— SOURCE EXTRACT —
========================================
GeoRSS : Geographically Encoded Objects for RSS feeds

Driver short name

GeoRSS

GeoRSS is a way of encoding location in RSS or Atom feeds.

OGR has support for GeoRSS reading and writing. Read support is only available if GDAL is built with expat library support

The driver supports RSS documents in RSS 2.0 or Atom 1.0 format.

It also supports the 3 ways of encoding location : GeoRSS simple, GeoRSS GML and W3C Geo (the later being deprecated).

The driver can read and write documents without location information as well.

The default datum for GeoRSS document is the WGS84 datum (EPSG:4326). Although that GeoRSS locations are encoded in latitude-longitude order in the XML file, all coordinates reported or expected by the driver are in longitude-latitude order. The longitude/latitude order used by OGR is meant for compatibility with most of the rest of OGR drivers and utilities. For locations encoded in GML, the driver will support the srsName attribute for describing other SRS.

Simple and GML encoding support the notion of a box as a geometry. This will be decoded as a rectangle (Polygon geometry) in OGR Simple Feature model.

A single layer is returned while reading a RSS document. Features are retrieved from the content of <item> (RSS document) or <entry> (Atom document) elements.

Driver capabilities

Supports Create()

This driver supports the GDALDriver::Create() operation

Supports Georeferencing

This driver supports georeferencing

Supports VirtualIO

This driver supports virtual I/O operations (/vsimem/, etc.)

Encoding issues

Expat library supports reading the following built-in encodings :

  • US-ASCII

  • UTF-8

  • UTF-16

  • ISO-8859-1

OGR 1.8.0 adds supports for Windows-1252 encoding (for previous versions, altering the encoding mentioned in the XML header to ISO-8859-1 might work in some cases).

The content returned by OGR will be encoded in UTF-8, after the conversion from the encoding mentioned in the file header is.

If your GeoRSS file is not encoded in one of the previous encodings, it will not be parsed by the GeoRSS driver. You may convert it into one of the supported encoding with the iconv utility for example and change accordingly the encoding parameter value in the XML header.

When writing a GeoRSS file, the driver expects UTF-8 content to be passed in.

Field definitions

While reading a GeoRSS document, the driver will first make a full scan of the document to get the field definitions.
========================================
— WORKING DATA —
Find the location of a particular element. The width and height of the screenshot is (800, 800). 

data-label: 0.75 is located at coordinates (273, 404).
========================================
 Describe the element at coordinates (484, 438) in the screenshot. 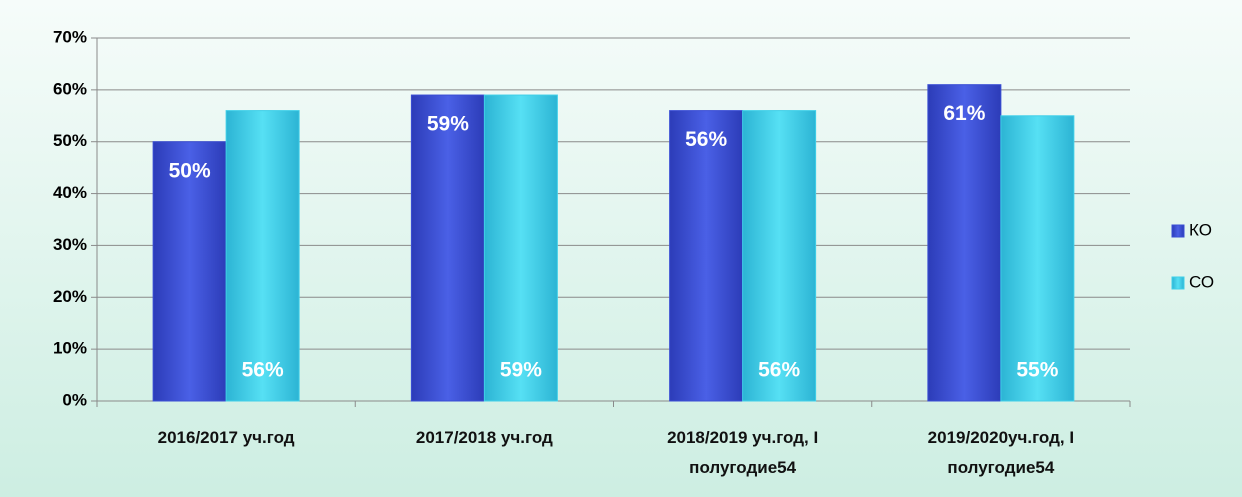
========================================
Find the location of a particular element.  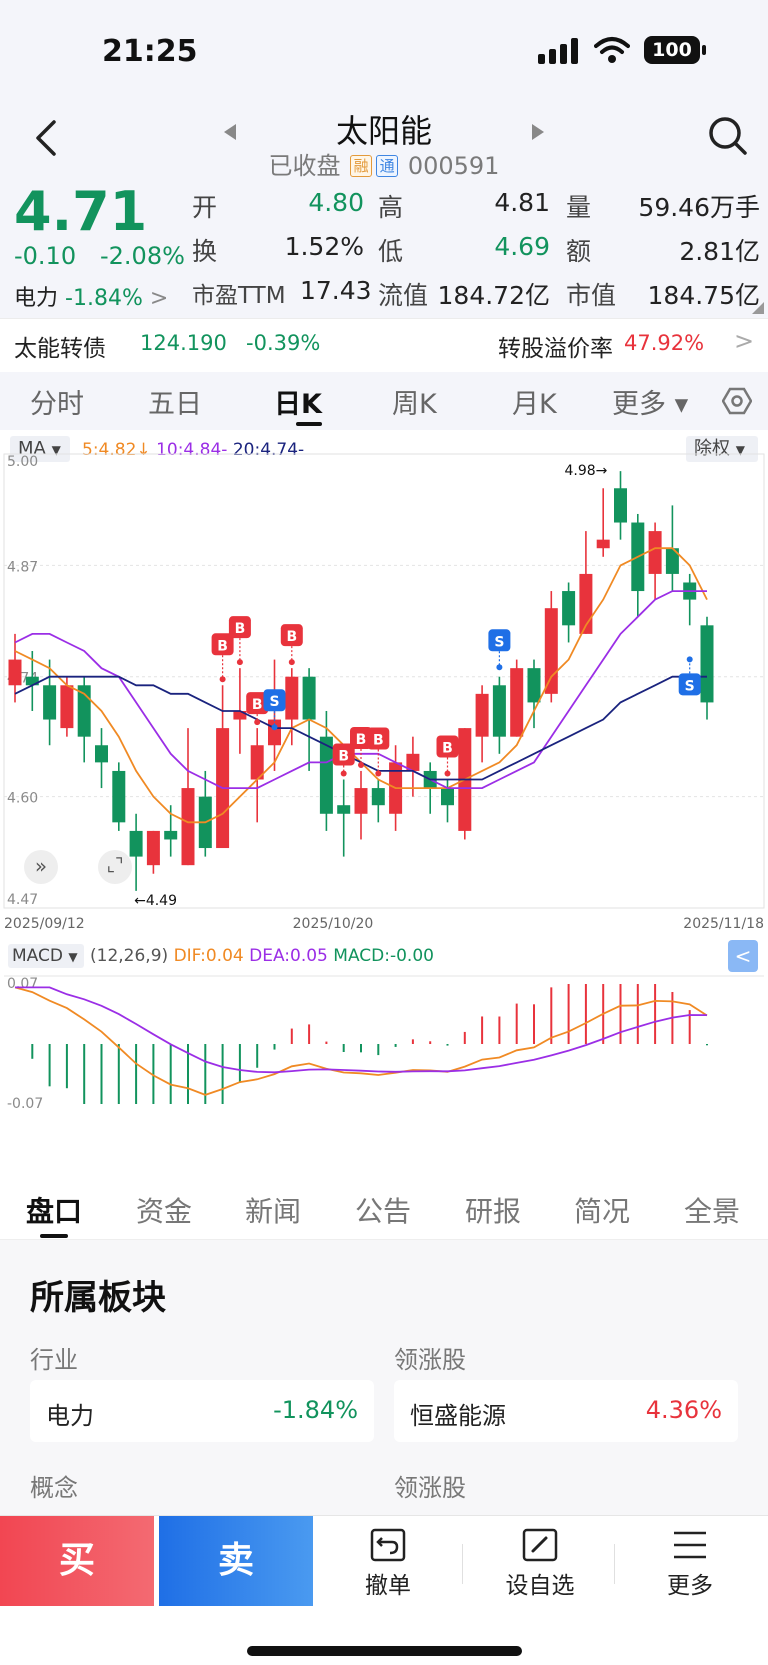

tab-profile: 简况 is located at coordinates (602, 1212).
========================================
— TASKS TO CARRY OUT —
**A.** On the GeoRSS driver page, what is the default datum for a GeoRSS document?
**B.** Can you format the records from the line containing "Find the location of a particular element. The" down to the line containing "data-label: 0.75 is" as a Markdown table, omitting blank lines, with the columns Row and Line?
The records are unrelated to the text.

— ANSWERS BELOW —
**A.** The WGS84 datum (EPSG:4326).

**B.**
| Row | Line |
|---|---|
| 1 | Find the location of a particular element. The width and height of the screenshot is (800, 800).  |
| 2 | data-label: 0.75 is located at coordinates (273, 404). |